** Opening RECORDS FOR THIS EXERCISE block **
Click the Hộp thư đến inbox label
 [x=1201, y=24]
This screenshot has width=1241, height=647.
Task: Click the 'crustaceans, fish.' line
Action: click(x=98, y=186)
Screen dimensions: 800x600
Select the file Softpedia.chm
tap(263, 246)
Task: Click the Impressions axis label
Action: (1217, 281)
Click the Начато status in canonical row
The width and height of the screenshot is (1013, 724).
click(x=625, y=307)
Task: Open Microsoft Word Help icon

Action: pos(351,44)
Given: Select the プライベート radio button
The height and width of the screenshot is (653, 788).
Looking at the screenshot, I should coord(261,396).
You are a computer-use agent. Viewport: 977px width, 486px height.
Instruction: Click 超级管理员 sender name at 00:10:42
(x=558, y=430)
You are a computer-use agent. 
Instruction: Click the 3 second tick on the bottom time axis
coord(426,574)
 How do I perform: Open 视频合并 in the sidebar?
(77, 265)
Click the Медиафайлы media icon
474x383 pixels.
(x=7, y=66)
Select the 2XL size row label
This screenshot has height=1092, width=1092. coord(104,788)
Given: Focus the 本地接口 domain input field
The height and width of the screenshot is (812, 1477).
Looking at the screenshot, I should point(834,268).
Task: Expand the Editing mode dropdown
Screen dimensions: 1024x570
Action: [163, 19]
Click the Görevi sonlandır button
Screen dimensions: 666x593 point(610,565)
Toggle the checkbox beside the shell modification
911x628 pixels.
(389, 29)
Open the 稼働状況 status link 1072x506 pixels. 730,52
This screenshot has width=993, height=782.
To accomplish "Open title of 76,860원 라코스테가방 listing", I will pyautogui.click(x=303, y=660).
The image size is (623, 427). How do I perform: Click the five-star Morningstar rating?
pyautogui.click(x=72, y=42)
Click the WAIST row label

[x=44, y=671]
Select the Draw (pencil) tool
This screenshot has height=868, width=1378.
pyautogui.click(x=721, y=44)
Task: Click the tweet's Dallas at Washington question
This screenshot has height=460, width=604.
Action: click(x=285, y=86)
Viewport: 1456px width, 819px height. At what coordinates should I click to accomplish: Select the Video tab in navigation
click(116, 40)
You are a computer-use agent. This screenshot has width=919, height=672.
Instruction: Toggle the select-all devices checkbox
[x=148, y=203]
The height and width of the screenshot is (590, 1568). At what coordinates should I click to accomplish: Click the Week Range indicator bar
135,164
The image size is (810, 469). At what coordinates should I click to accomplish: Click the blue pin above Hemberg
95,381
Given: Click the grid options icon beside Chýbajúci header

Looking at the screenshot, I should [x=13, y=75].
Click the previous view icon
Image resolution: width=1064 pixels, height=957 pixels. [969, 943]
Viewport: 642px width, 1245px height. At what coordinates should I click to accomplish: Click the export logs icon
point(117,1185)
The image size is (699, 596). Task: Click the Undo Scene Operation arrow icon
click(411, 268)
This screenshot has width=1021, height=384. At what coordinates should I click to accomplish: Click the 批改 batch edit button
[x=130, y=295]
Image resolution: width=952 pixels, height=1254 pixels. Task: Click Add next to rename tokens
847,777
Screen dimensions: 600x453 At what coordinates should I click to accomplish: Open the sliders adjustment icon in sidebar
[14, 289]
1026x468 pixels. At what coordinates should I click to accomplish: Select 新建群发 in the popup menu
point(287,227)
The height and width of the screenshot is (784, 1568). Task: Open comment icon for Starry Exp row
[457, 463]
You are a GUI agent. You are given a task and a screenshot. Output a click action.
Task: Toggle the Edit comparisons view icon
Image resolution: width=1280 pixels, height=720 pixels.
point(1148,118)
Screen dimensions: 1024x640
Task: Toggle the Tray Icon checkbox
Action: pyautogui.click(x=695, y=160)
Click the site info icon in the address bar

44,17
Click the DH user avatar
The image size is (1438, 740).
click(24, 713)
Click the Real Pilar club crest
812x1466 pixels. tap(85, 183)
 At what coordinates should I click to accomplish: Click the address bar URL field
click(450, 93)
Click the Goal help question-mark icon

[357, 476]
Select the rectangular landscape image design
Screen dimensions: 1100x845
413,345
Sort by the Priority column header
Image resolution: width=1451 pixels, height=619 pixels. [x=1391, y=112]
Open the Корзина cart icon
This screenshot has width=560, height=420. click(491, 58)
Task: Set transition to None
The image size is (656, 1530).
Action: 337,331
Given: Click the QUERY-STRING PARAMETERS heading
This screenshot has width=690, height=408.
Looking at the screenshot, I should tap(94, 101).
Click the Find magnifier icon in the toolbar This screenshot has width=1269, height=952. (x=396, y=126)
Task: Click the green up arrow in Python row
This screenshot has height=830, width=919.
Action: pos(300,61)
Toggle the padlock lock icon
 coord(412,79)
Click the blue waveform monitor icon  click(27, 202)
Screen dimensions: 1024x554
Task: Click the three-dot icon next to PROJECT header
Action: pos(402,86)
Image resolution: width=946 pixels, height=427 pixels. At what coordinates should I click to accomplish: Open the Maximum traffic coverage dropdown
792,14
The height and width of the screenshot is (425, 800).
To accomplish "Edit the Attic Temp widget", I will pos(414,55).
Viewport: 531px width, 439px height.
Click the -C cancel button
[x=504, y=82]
** Closing RECORDS FOR THIS EXERCISE block **
## PROBLEM STATEMENT
Starting from the records above, filter out all lines except those containing the word "computer".

## RESULT OF THE EXERCISE
You are a computer-use agent. Viewport: 977px width, 486px height.
You are a computer-use agent. 
You are a computer-use agent. This screenshot has width=919, height=672.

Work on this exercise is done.